I am calling the 29 of you my “Savior Squad.”
There are 6 coffins down that hall…filled with dead children. City 32’s children. We’ll give the remains over to the parents soon enough, but for now they’ll serve as a reminder to each of you.
Of the urgency.
Of what we’re up against.
Arrangements are being made for respectful burials. So don’t worry. We will treat these children honorably.
I’ve chosen this little-used shelter as our base because it’s an ugly place. This is ugly work. And I don’t want anyone getting comfortable. I want each of you out on the beat, not here drinking goddamn coffee and discussing armchair theories. I want you getting your hands dirty.
I didn’t win this job for nothing. I won because I know how people think and behave. I know you are good men and women and will do a thorough job. And I know that in 32 today, this very day, there is a psychopath who has somehow stolen 81 children out from under our noses.
We’re still working under the assumption that this is the work of one person, though it is perhaps an entity, or a conspiracy of like-minded nut-jobs. If we can catch just one– maybe the actual one, or maybe someone who is willing turn traitor on the others, we’ll be heroes. Chip the ice a little bit and the whole sheet cracks. It’s possible that it’s a group – the main clue being that all the children who were taken were healthy. No asthma. No allergies. No diabetes. No special needs. And that means that these children were targets for some time. Those who took them sought certain age and health characteristics. These children have been chosen for a reason, which we do not know. But someone had access to records. It’s one of the leads we’re pursing.
And don’t forget.
This isn’t just a murder case.
75 are still out there waiting for us.
I know…just know in my heart…that they are alive. I know it in my gut.
These 75.
Who we will save.
All of us. Together.
The Savior Squad.
You wonder: what’s the plan.
Cocanaugher’s surrounding staff breaks from their positions. A councilman drops a black leather brief onto the table in front of the mayor. Grace, the mayor’s young female assistant, un-spools the string and splays the over-wide object on the table.
This, the mayor says, pointing, is a list of every child offender on 32’s books. Some live in halfway houses, some on the streets. We’ve spent the last several days narrowing the possibilities to 104 very bad eggs. Men, and a few women, too.
The staff begins to pull images from the briefing folder and affix them in sloppy rows to the blank wall behind the mayor. Those in the room watch in silence as faces go up –average looking faces, doughy faces, beards, moustaches, clean shaven, fat, thin, all mixes of complexion, of skin, of race; fatherly types, business types, beggars, criminal stares, innocent smiles, bald men, full-headed men, young men to very old. As each face goes up, they are seared with judgment from the 29 of the Savior Squad. Evil. Sad. Rotten. Without so much as a conversation, these bare-lit images tell the whole story. Child molester. Uncaught killer. Villain.

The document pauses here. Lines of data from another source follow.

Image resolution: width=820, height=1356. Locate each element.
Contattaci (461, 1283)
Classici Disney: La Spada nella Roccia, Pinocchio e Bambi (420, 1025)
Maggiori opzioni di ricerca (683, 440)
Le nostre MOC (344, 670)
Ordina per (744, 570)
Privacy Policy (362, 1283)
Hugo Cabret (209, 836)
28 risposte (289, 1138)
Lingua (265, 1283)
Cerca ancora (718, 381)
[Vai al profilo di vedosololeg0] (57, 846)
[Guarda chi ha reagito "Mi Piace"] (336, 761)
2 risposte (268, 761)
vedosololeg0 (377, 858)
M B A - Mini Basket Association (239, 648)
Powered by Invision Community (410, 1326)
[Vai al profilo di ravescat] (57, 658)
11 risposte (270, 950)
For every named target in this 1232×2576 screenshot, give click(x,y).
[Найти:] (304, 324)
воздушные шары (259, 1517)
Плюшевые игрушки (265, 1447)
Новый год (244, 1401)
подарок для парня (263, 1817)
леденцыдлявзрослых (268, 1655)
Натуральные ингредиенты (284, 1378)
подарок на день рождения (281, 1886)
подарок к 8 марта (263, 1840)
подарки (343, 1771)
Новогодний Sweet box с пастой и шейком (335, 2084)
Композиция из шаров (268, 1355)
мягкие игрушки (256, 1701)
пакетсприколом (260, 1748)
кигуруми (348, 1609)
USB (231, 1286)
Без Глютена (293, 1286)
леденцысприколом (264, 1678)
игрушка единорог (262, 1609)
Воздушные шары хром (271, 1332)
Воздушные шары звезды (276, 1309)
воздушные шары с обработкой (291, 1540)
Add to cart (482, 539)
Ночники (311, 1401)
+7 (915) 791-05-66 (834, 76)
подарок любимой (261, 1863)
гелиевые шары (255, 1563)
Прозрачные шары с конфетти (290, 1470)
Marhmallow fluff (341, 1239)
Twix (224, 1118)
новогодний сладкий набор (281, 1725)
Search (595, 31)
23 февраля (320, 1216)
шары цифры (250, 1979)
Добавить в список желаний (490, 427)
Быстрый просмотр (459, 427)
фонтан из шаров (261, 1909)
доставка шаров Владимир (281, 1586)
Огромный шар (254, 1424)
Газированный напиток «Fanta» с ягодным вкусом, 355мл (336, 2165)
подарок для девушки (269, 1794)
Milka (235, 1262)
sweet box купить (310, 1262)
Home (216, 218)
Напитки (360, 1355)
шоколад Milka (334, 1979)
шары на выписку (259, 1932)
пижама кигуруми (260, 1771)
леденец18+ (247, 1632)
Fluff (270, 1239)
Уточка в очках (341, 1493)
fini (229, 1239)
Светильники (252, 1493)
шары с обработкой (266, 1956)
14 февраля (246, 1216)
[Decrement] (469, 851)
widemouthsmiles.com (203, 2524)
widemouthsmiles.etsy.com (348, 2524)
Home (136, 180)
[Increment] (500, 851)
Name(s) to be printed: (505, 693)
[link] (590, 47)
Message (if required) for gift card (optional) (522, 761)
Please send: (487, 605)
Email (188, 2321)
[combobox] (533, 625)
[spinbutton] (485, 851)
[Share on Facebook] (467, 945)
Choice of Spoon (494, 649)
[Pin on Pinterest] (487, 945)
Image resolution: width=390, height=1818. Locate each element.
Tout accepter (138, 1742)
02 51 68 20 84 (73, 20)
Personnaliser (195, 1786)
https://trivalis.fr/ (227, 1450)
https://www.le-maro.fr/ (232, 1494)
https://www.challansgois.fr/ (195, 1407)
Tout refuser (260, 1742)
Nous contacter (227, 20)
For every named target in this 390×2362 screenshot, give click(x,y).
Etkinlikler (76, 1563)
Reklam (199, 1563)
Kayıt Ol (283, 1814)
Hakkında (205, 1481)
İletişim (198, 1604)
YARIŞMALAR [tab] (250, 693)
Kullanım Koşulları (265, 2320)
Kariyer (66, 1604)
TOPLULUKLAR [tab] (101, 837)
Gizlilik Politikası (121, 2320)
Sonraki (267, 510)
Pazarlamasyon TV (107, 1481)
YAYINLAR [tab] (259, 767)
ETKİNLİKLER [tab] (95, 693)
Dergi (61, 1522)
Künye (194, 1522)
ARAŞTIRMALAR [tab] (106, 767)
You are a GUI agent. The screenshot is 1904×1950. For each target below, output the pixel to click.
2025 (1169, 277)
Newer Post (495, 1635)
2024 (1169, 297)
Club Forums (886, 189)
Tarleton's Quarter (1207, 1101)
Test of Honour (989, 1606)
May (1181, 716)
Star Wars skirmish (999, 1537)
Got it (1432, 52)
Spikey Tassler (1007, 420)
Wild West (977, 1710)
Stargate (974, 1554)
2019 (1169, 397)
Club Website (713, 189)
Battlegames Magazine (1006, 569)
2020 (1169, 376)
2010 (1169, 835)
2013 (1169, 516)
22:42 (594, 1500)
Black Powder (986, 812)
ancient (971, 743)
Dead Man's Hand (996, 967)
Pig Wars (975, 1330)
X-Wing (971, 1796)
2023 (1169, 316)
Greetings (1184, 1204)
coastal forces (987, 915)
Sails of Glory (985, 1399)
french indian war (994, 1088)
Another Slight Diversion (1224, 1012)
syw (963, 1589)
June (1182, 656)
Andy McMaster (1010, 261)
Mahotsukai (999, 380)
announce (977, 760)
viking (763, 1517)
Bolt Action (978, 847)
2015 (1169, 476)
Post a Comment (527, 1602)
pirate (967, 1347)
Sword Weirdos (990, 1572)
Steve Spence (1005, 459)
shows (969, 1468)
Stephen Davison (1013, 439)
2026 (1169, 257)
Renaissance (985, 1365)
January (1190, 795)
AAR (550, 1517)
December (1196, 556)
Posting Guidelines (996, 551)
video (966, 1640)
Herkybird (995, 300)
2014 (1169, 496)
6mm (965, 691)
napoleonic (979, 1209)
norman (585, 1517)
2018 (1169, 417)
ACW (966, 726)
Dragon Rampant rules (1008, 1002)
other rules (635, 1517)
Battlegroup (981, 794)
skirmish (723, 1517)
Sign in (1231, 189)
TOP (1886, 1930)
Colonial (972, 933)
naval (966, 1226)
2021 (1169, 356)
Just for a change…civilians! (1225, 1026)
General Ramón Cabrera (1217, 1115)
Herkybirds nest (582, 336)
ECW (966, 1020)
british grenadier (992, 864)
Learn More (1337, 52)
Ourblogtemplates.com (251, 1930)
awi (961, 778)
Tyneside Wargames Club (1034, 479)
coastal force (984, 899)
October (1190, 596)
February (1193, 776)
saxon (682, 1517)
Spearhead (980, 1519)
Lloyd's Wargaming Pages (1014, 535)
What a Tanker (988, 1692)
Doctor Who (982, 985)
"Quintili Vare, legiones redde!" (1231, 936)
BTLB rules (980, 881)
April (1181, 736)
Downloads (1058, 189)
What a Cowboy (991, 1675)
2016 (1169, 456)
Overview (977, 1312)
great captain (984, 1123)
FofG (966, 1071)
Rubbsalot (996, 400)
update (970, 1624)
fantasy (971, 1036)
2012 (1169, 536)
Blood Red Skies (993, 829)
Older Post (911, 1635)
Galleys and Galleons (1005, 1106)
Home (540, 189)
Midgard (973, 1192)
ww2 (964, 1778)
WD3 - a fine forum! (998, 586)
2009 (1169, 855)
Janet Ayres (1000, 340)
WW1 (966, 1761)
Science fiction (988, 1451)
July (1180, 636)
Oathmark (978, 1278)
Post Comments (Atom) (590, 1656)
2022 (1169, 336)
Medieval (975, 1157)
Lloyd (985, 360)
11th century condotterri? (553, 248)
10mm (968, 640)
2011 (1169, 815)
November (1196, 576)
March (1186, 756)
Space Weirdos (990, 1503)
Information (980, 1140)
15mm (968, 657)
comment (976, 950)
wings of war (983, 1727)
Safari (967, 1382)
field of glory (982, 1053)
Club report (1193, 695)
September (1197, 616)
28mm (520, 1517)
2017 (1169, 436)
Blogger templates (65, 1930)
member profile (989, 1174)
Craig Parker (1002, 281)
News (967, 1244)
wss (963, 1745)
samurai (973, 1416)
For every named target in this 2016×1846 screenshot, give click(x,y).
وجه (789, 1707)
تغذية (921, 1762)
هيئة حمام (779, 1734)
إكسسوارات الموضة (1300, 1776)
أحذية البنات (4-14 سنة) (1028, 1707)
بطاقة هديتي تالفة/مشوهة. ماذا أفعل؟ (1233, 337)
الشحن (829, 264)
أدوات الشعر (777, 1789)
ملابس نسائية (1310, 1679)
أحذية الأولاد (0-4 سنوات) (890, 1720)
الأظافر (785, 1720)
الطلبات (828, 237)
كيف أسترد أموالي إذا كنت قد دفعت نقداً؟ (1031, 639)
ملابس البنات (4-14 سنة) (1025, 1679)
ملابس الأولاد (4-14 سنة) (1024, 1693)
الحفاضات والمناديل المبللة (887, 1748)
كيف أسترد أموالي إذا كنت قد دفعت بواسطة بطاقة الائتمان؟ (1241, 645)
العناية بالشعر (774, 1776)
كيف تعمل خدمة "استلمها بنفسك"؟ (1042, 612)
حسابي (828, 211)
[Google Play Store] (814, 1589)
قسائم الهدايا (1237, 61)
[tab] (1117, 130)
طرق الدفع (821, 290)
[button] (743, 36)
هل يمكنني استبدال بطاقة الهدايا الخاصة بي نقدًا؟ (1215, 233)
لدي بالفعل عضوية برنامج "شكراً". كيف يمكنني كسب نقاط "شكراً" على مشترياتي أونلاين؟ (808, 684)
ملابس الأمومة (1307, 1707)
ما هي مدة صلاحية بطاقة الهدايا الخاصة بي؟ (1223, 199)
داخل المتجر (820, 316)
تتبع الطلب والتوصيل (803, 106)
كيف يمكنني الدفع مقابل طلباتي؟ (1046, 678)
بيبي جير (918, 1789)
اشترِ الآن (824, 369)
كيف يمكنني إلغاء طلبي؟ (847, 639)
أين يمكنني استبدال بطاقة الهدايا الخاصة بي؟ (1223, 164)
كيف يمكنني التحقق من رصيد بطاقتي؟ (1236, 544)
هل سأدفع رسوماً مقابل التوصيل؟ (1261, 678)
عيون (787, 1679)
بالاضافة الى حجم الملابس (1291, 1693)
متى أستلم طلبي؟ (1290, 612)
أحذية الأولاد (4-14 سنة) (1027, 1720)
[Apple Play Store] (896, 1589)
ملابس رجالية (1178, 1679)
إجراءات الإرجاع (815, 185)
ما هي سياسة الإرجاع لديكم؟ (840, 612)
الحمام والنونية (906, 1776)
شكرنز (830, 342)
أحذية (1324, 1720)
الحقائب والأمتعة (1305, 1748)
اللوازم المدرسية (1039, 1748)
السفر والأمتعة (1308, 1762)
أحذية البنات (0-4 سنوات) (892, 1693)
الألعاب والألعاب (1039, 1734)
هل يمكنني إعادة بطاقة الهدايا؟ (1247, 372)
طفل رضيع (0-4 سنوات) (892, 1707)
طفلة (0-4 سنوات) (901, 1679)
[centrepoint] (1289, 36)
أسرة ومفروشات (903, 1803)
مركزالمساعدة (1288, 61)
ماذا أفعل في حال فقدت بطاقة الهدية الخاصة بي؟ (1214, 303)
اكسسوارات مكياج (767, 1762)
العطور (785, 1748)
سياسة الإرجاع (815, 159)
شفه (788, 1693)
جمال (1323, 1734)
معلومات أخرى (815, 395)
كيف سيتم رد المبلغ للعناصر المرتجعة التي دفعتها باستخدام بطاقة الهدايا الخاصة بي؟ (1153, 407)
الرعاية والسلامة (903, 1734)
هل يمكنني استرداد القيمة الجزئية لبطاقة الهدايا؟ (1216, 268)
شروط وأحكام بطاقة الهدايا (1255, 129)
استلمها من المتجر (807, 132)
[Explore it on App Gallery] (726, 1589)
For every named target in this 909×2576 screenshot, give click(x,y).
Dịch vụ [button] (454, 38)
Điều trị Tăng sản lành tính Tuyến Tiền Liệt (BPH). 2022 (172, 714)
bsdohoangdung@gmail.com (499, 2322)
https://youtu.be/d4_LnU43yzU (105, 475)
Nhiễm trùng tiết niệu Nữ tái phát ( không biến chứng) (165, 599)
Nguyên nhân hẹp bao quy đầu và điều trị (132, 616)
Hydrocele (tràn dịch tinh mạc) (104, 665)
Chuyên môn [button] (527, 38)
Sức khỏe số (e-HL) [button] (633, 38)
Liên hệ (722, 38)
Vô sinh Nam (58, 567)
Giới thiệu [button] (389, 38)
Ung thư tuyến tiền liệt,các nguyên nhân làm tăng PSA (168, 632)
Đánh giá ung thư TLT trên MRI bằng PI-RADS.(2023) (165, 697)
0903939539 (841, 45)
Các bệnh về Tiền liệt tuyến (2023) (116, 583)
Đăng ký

Cocanaugher knows that this audience is not accustomed to 2-dimentional images. They’re used to computer screens and imagers and broadcasters. But he’s chosen this: tape and scissors to bring the reality of these faces closer to those who will find them.
Your mission is to locate each of these persons and investigate them. Thoroughly. Make inquiries. Get invited into their houses. Look for signs. None of these 104 is known to have killed a child. We’ve had to exclude those names. Those killers are all behind bars and therefore have solid alibis. These 104… (Cocanaugher gestures lazily over his shoulder, and then lowers his head before he continues.) …have secrets we have yet to uncover. We’ve only scratched the surface with their convictions. But these faces must be considered capable of anything.
Cocanaugher nods to another staffer, a man in his late 30s with a military haircut and draping orange coat.
Mr. Riggs will give you your individual assignments.
The mayor meets as many eyes as possible, holds them, hold each and every one of them for a long as he feels it takes to telepathically transmit his mission, his emotions, and the urgency of duty. Nothing tells the truth more than a look. He remembers that sage advice from his first campaign manager.
Thank you. Each and every one of you. Good luck.
He’s away from the wall and being pulled by Grace into a private conversation. She whispers him something in his ear. The room begins to break into fractured chatter and Franco has trouble hearing. But a word stands out in Grace’s respectful yet burning message.
Riot? He repeats, thinking his ears mistaken.
Yes, says the woman, repeating. A riot. At City Hall.
Take me there.
Mr. Mayor, that isn’t a good idea.
Take me there now.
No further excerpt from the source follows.